A Deeper Dive: Multi-Head Self-Attention (MHSA)

The self-attention mechanism is the core of the Transformer. For each patch embedding in the sequence, it generates three vectors: a Query (Q), a Key (K), and a Value (V).

  • The Query represents the current patch’s request for information.
  • The Key represents the “content” of another patch that can be queried.
  • The Value represents the actual information that another patch holds.

The mechanism works like a database lookup. The Query from one patch is compared with the Keys from all other patches to produce attention weights. These weights determine how much of each patch’s Value should be summed up to form the output for the current patch.

Instead of doing this once, MHSA does it multiple times in parallel with different, independent sets of Q, K, and V projections. Each of these parallel computations is called an “attention head.” This allows the model to learn different kinds of relationships simultaneously.

Our library includes two versions.
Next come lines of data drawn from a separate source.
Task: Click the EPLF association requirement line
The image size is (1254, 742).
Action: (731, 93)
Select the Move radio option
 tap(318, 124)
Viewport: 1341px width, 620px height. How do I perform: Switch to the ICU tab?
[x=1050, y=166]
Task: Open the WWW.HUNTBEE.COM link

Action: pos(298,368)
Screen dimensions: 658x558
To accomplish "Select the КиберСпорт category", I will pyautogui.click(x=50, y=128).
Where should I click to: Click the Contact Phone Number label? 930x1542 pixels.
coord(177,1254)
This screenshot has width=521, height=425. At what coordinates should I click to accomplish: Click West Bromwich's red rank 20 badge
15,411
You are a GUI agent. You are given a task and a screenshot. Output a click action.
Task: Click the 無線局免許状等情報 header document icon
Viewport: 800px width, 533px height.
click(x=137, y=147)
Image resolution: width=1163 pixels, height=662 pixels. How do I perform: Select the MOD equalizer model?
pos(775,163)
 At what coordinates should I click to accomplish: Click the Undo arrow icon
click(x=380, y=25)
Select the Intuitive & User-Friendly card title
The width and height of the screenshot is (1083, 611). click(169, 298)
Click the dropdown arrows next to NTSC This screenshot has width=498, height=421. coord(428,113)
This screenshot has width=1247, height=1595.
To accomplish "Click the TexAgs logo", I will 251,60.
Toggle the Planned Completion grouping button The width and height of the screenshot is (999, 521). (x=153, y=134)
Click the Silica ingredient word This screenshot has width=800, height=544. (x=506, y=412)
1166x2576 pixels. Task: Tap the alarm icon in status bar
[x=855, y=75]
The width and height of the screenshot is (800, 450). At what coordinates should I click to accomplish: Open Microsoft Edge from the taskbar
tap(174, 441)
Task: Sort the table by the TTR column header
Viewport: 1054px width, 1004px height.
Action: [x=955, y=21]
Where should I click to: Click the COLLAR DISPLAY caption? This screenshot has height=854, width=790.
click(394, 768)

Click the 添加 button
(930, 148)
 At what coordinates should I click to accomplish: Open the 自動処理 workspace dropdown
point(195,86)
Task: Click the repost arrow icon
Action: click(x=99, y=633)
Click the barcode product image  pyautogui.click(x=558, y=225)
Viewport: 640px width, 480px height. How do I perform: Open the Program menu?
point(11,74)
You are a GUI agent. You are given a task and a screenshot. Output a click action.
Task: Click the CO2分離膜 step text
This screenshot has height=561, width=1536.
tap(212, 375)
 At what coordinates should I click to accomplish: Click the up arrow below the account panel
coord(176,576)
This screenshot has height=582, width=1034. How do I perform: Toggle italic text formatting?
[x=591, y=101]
The first, AttentionHead, is a clear, unoptimized implementation of a single head, which helps with understanding.

# from pytorch_implementations/vit.py
class AttentionHead(nn.Module):
    """
    A single attention head.
    This module is used in the MultiHeadAttention module.
    """
    def __init__(self, hidden_size, attention_head_size, dropout, bias=True):
        super().__init__()
        self.hidden_size = hidden_size
        self.attention_head_size = attention_head_size
        # Create the query, key, and value projection layers
        self.query = nn.Linear(hidden_size, attention_head_size, bias=bias)
        self.key = nn.Linear(hidden_size, attention_head_size, bias=bias)
        self.value = nn.Linear(hidden_size, attention_head_size, bias=bias)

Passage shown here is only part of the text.